• About this exercise:
Return the records exactly as they appear below, omitting the pictures.

• Available data:
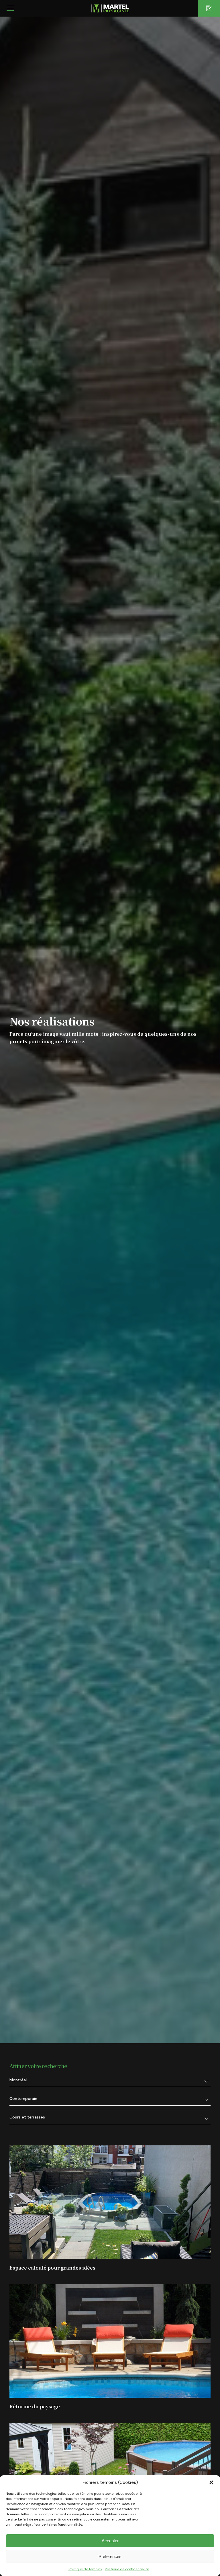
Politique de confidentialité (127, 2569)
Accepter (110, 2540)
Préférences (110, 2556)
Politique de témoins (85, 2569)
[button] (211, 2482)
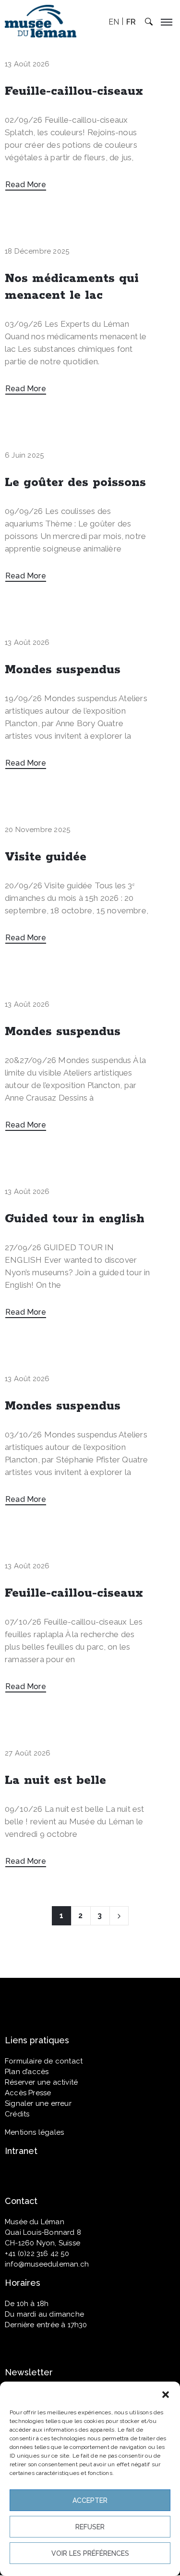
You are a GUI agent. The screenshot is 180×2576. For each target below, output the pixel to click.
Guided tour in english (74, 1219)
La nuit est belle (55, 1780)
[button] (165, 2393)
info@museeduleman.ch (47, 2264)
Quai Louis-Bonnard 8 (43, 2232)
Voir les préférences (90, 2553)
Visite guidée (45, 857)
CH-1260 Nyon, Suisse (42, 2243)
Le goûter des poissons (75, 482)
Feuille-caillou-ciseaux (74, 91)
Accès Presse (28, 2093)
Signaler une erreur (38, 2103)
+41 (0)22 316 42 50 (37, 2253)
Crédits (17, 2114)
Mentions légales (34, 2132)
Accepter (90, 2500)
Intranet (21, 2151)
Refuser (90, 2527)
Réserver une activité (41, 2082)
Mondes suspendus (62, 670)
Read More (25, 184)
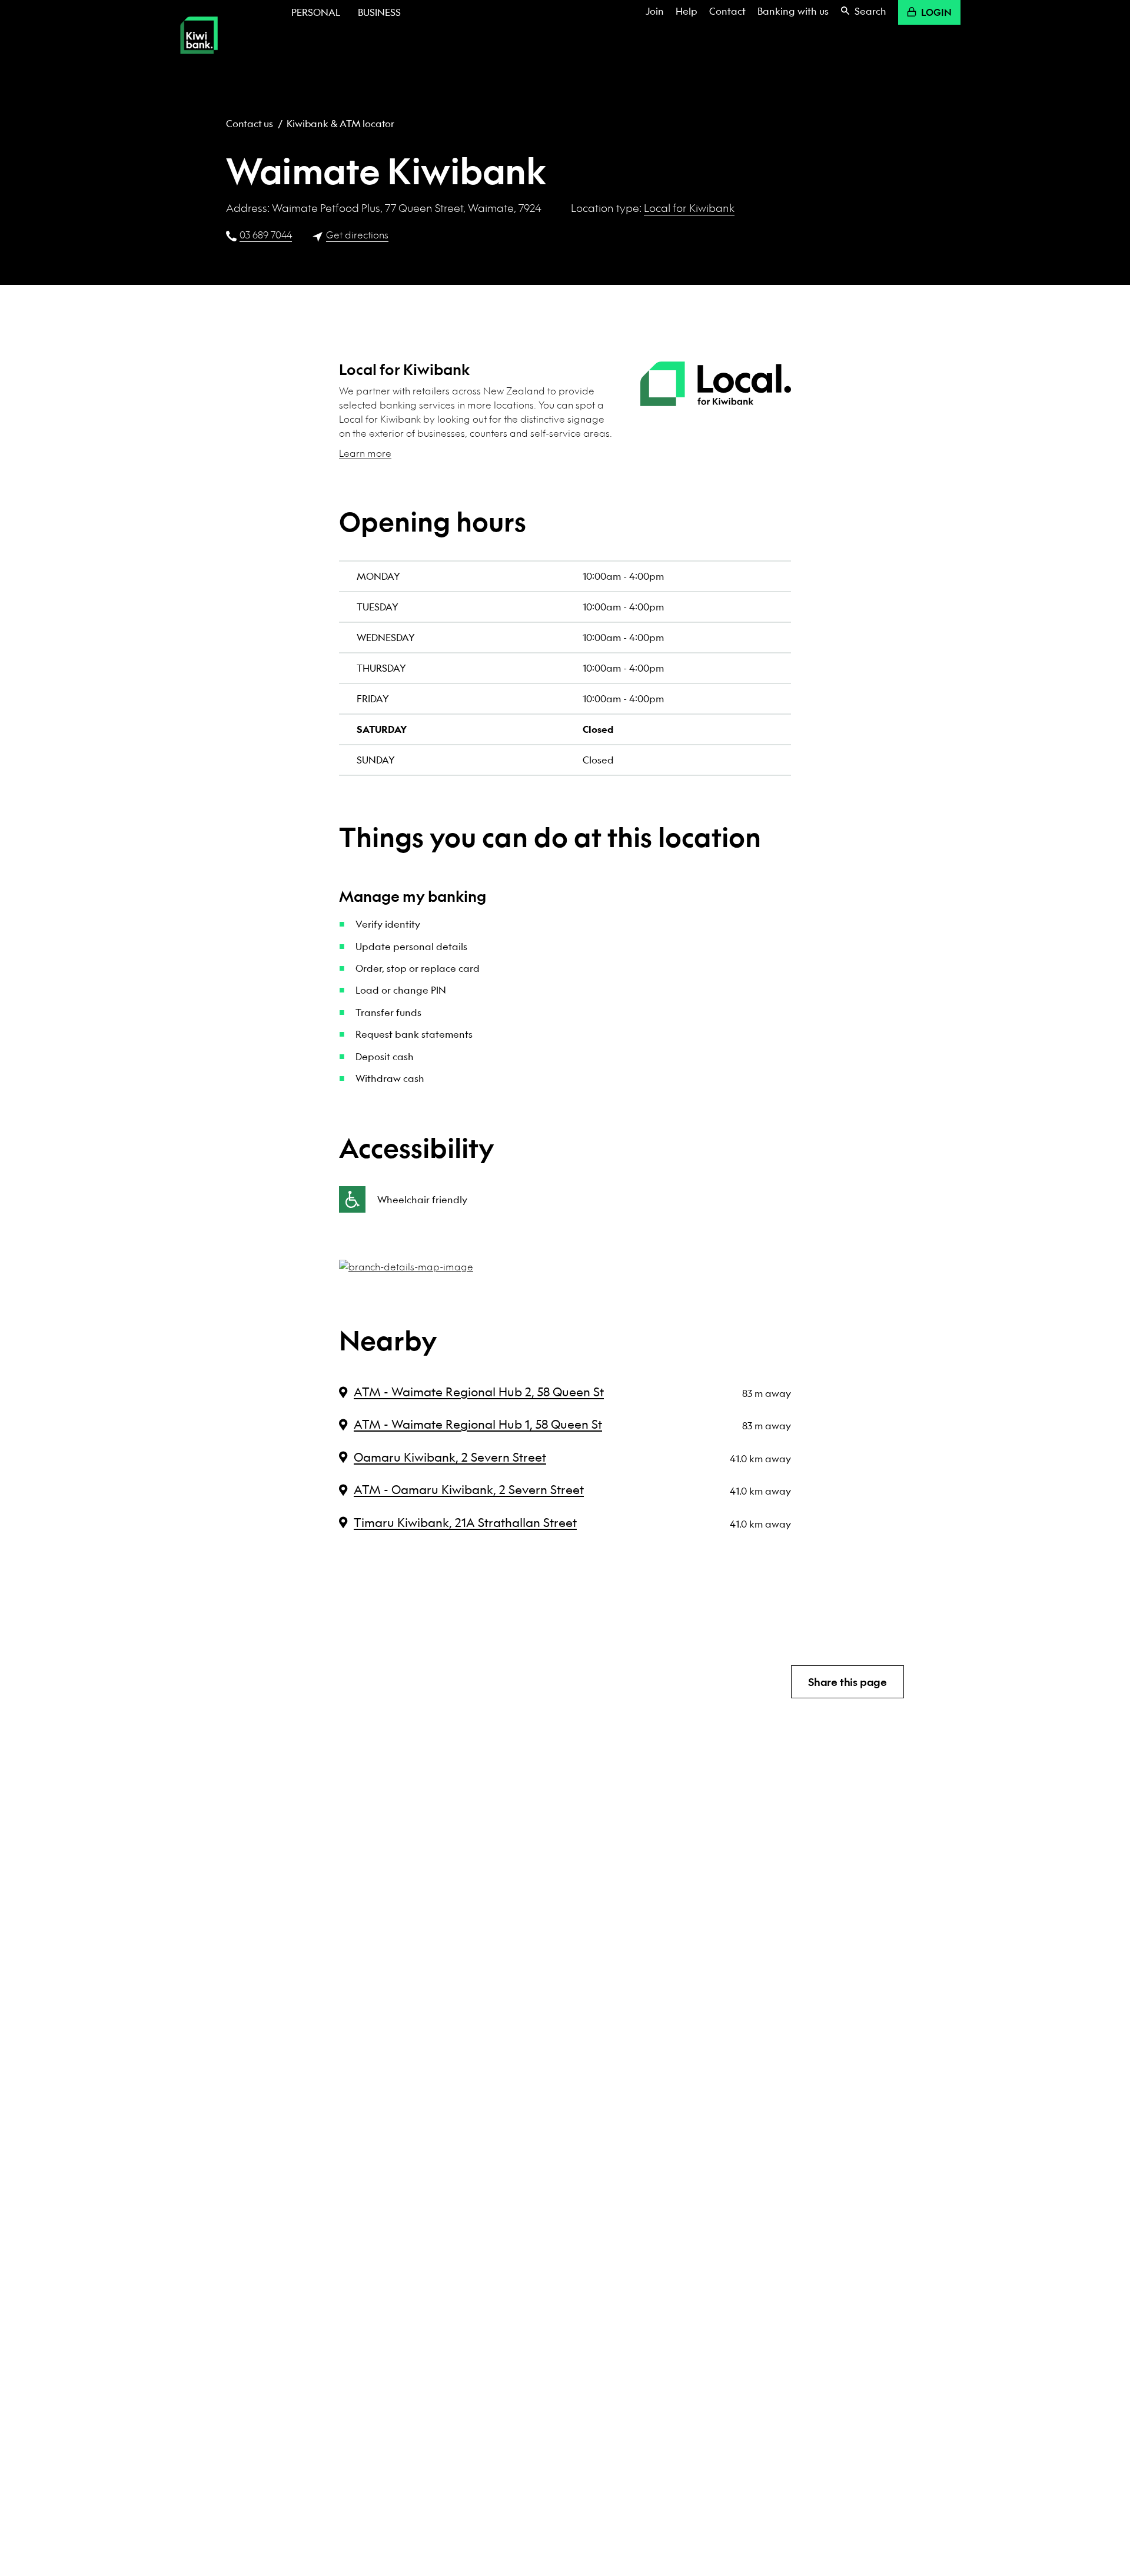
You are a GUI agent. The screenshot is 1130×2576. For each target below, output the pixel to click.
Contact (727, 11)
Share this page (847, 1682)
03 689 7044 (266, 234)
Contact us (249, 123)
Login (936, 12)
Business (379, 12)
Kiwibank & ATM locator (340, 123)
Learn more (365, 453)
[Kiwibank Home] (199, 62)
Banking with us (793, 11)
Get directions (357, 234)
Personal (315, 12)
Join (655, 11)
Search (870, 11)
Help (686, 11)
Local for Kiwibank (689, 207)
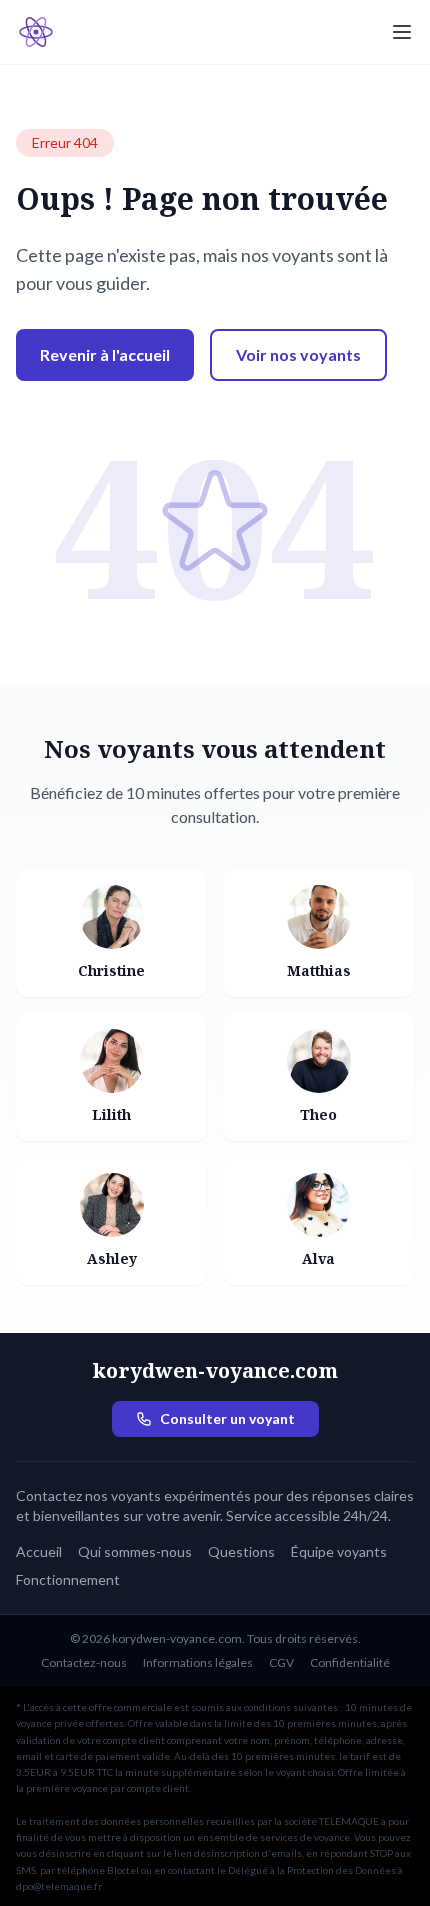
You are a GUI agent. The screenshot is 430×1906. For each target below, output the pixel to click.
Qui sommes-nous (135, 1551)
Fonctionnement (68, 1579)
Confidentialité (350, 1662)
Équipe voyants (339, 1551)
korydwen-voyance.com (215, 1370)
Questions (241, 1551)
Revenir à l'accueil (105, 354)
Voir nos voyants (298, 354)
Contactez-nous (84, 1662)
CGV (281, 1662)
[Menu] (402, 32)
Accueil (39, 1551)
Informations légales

• Answer box:
Politique de confidentialité (127, 2569)
Accepter (110, 2540)
Préférences (110, 2556)
Politique de témoins (85, 2569)
[button] (211, 2482)
You are a GUI agent. The screenshot is 180×2576. For each target below, output the pixel to click.
Guided tour in english (74, 1219)
La nuit est belle (55, 1780)
[button] (165, 2393)
info@museeduleman.ch (47, 2264)
Quai Louis-Bonnard 8 (43, 2232)
Voir les préférences (90, 2553)
Visite guidée (45, 857)
CH-1260 Nyon, Suisse (42, 2243)
Le goûter des poissons (75, 482)
Feuille-caillou-ciseaux (74, 91)
Accès Presse (28, 2093)
Signaler une erreur (38, 2103)
+41 (0)22 316 42 50 (37, 2253)
Crédits (17, 2114)
Mentions légales (34, 2132)
Accepter (90, 2500)
Intranet (21, 2151)
Refuser (90, 2527)
Réserver une activité (41, 2082)
Mondes suspendus (62, 670)
Read More (25, 184)
You are a GUI agent. The screenshot is 1130×2576. For each target below, output the pixel to click.
Contact (727, 11)
Share this page (847, 1682)
03 689 7044 (266, 234)
Contact us (249, 123)
Login (936, 12)
Business (379, 12)
Kiwibank & ATM locator (340, 123)
Learn more (365, 453)
[Kiwibank Home] (199, 62)
Banking with us (793, 11)
Get directions (357, 234)
Personal (315, 12)
Join (655, 11)
Search (870, 11)
Help (686, 11)
Local for Kiwibank (689, 207)
You are a GUI agent. The screenshot is 430×1906. For each target below, output the pixel to click.
Qui sommes-nous (135, 1551)
Fonctionnement (68, 1579)
Confidentialité (350, 1662)
Équipe voyants (339, 1551)
korydwen-voyance.com (215, 1370)
Questions (241, 1551)
Revenir à l'accueil (105, 354)
Voir nos voyants (298, 354)
Contactez-nous (84, 1662)
CGV (281, 1662)
[Menu] (402, 32)
Accueil (39, 1551)
Informations légales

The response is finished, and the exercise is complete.